A local authority is to borrow up to £30m to fund hundreds of new special educational needs (SEND) school places.
Suffolk County Council wants to create more than 800 new places. This will take five years and cost about £45m.
The Conservative council's cabinet has approved the first phase of the programme to create places ready for September 2020.
It will borrow a maximum of £30m with a further £15m expected to come from government (DfE) funding pots.
The council expects to spend £24m on the first phase of the programme which includes building new special schools in Ipswich, Lowestoft and Bury St Edmunds, and creating 36 new specialist units attached to mainstream schools.
Conservative cabinet member Gordon Jones said this was the largest expansion of special education in Suffolk in the last 50 years.
"Suffolk will be able to offer the vast majority of pupils a school tailored to meet their needs closer to home," he said.
Labour education spokesman Jack Abbott said he was "pleased that finance has now been secured".

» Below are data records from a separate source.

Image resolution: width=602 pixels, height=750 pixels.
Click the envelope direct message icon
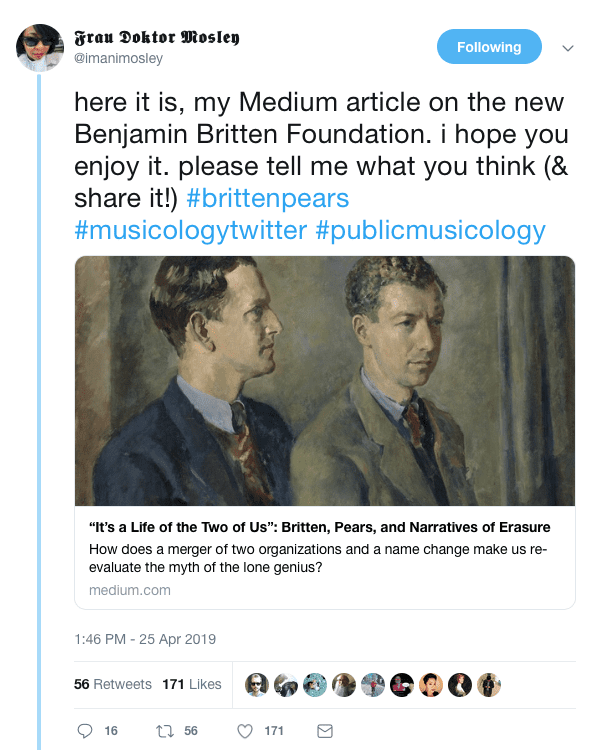(x=324, y=731)
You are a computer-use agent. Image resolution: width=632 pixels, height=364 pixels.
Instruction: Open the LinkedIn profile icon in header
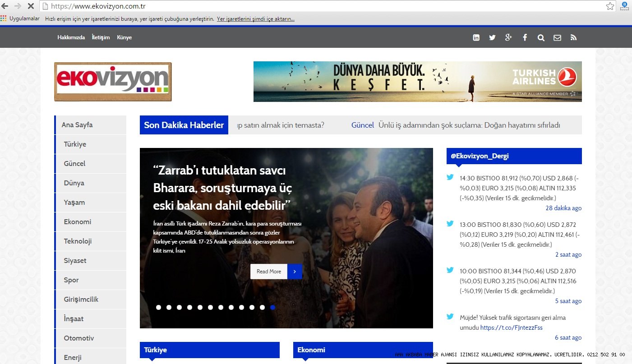click(x=476, y=37)
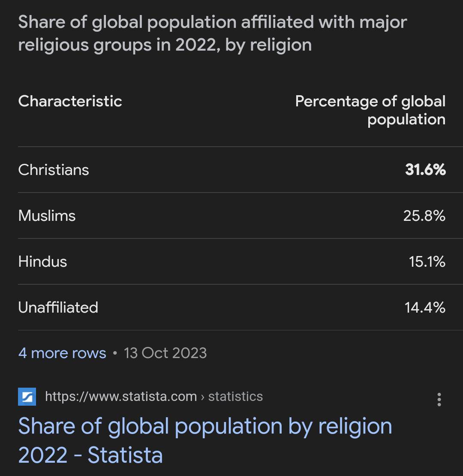Click the bullet separator before the date
463x476 pixels.
[x=115, y=353]
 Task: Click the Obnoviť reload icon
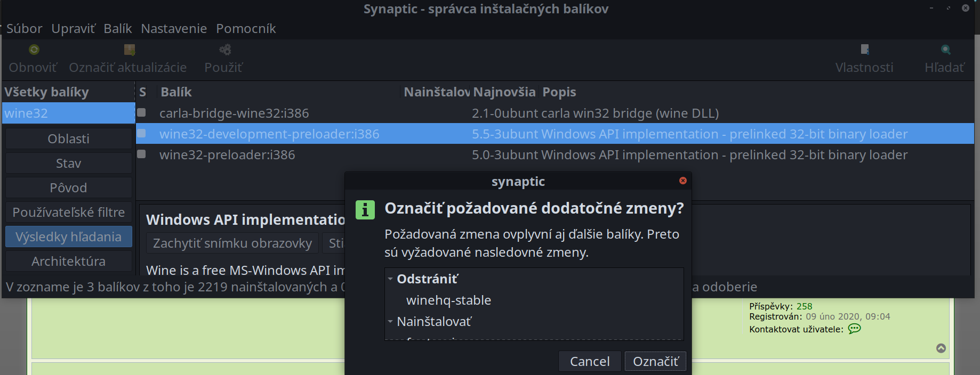34,50
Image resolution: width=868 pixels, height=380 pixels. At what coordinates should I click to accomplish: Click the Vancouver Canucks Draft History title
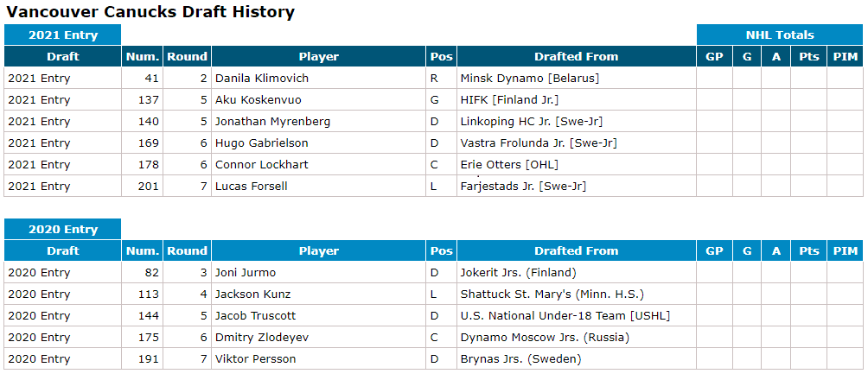click(150, 12)
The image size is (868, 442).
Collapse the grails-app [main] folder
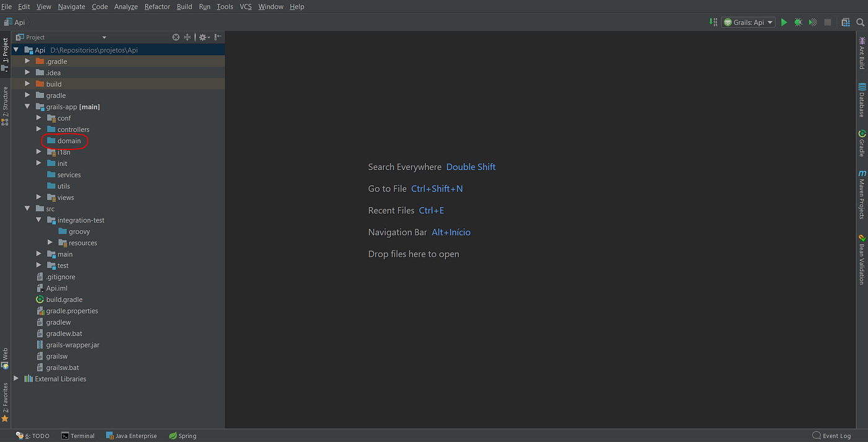[27, 106]
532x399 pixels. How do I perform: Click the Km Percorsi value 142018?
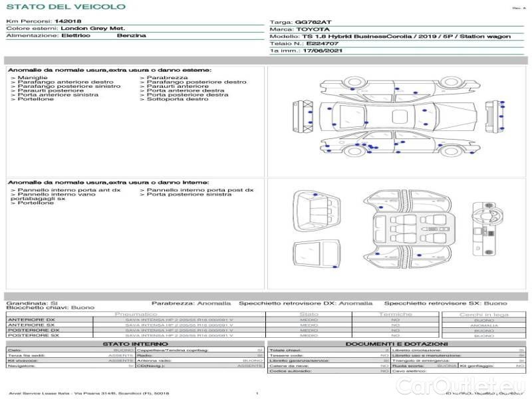68,22
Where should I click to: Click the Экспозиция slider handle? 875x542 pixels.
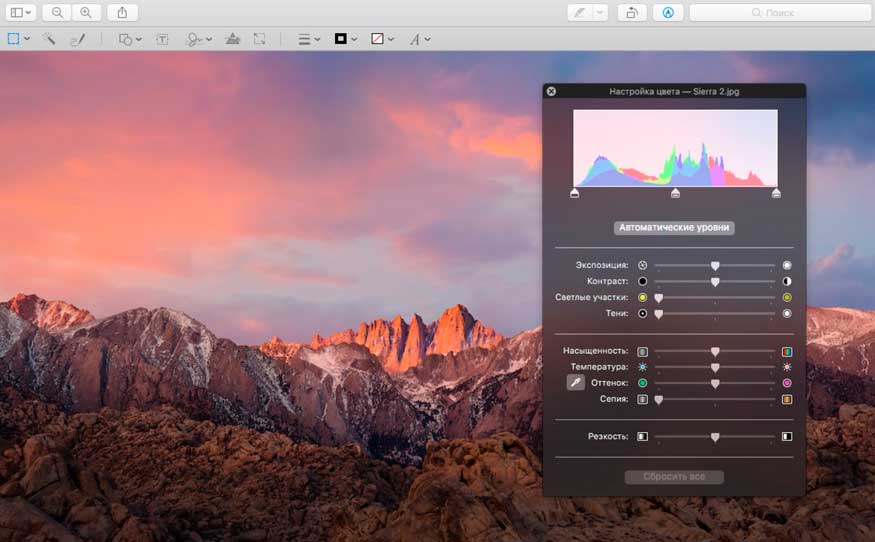(x=715, y=265)
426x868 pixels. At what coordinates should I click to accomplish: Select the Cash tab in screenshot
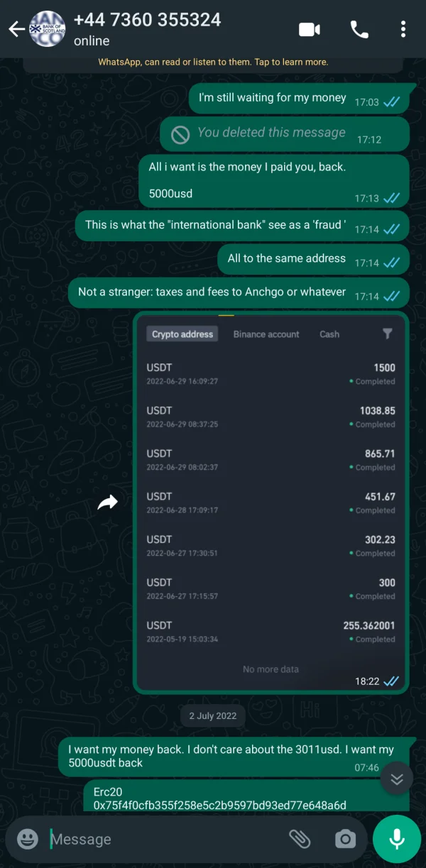[x=329, y=334]
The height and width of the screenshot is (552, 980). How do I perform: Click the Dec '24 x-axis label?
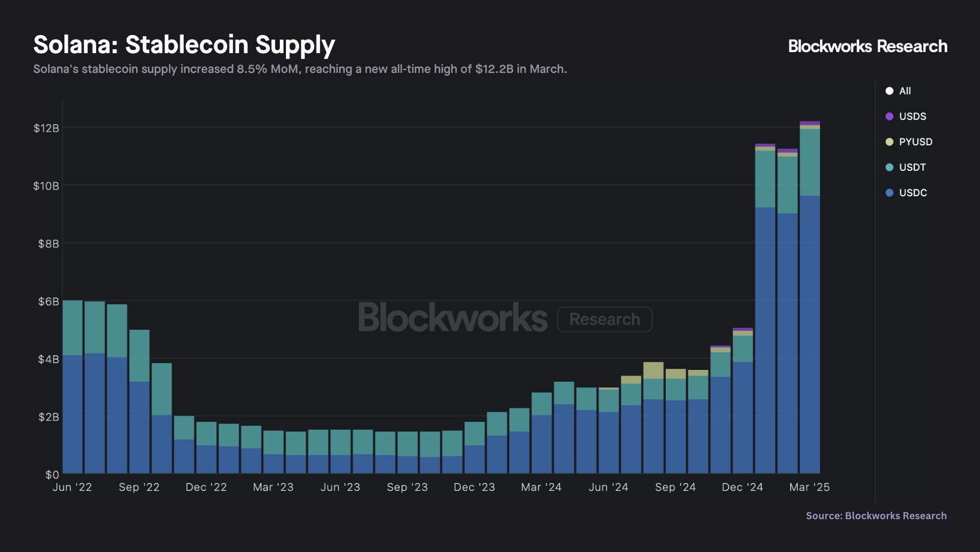tap(742, 487)
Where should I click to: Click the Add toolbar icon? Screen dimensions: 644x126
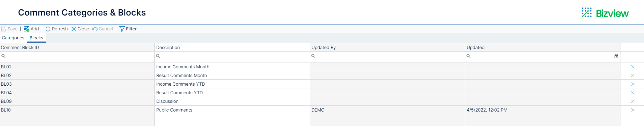(x=27, y=29)
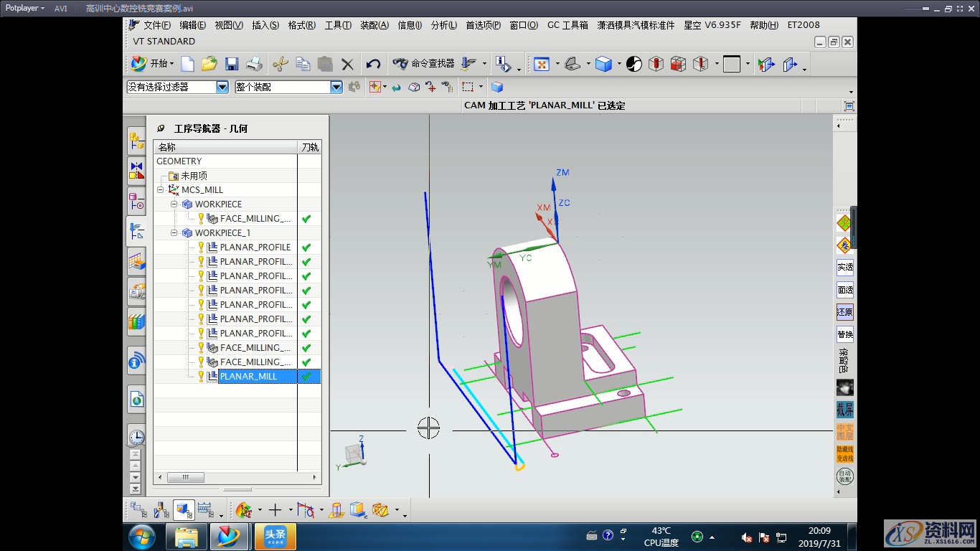Image resolution: width=980 pixels, height=551 pixels.
Task: Open the 插入(S) menu
Action: pos(265,25)
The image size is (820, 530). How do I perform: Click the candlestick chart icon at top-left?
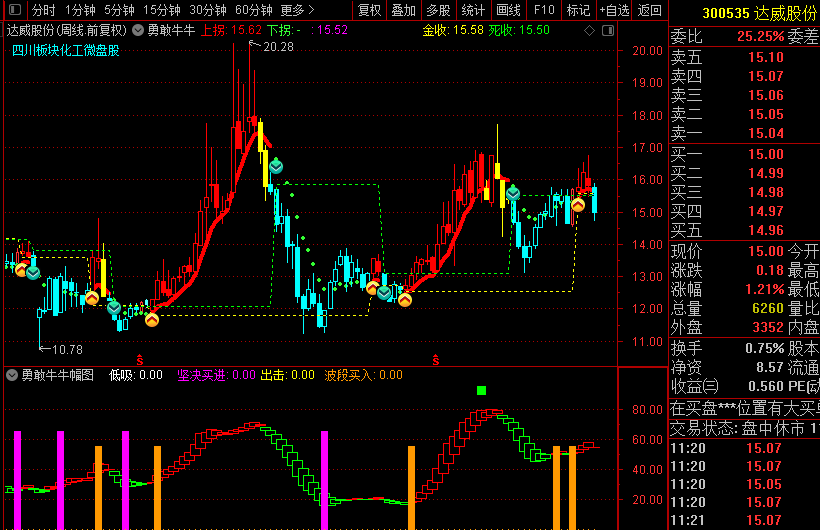point(13,10)
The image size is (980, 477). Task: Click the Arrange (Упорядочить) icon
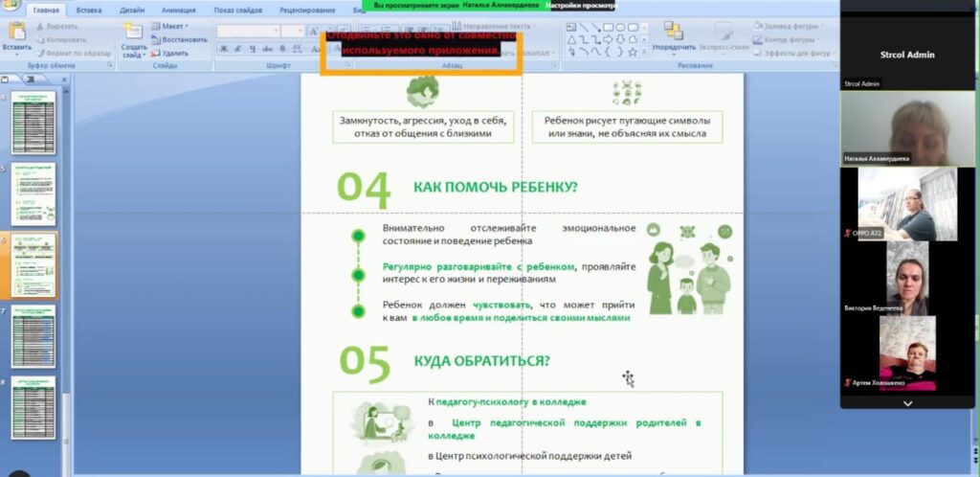click(673, 33)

"The challenge now is to deliver these new places as quickly as possible," he added.
The Liberal Democrat, Green and Independent group welcomed the plan but added more was still needed, said the Local Democracy Reporting Service.
Meanwhile Jo Hammond, of Suffolk Parent Carer Network, said: "This investment gives us confidence that our hopes of all of our children and young people with special education needs and disabilities being able to access good quality education provision that is local to home, may become more of a reality."
A council spokeswoman said up to £30m would have to be borrowed from banks, but it was confident, "where possible, and before any commitment to borrowing, DfE funds would be utilised, including free school bidding rounds and DfE SEND capital."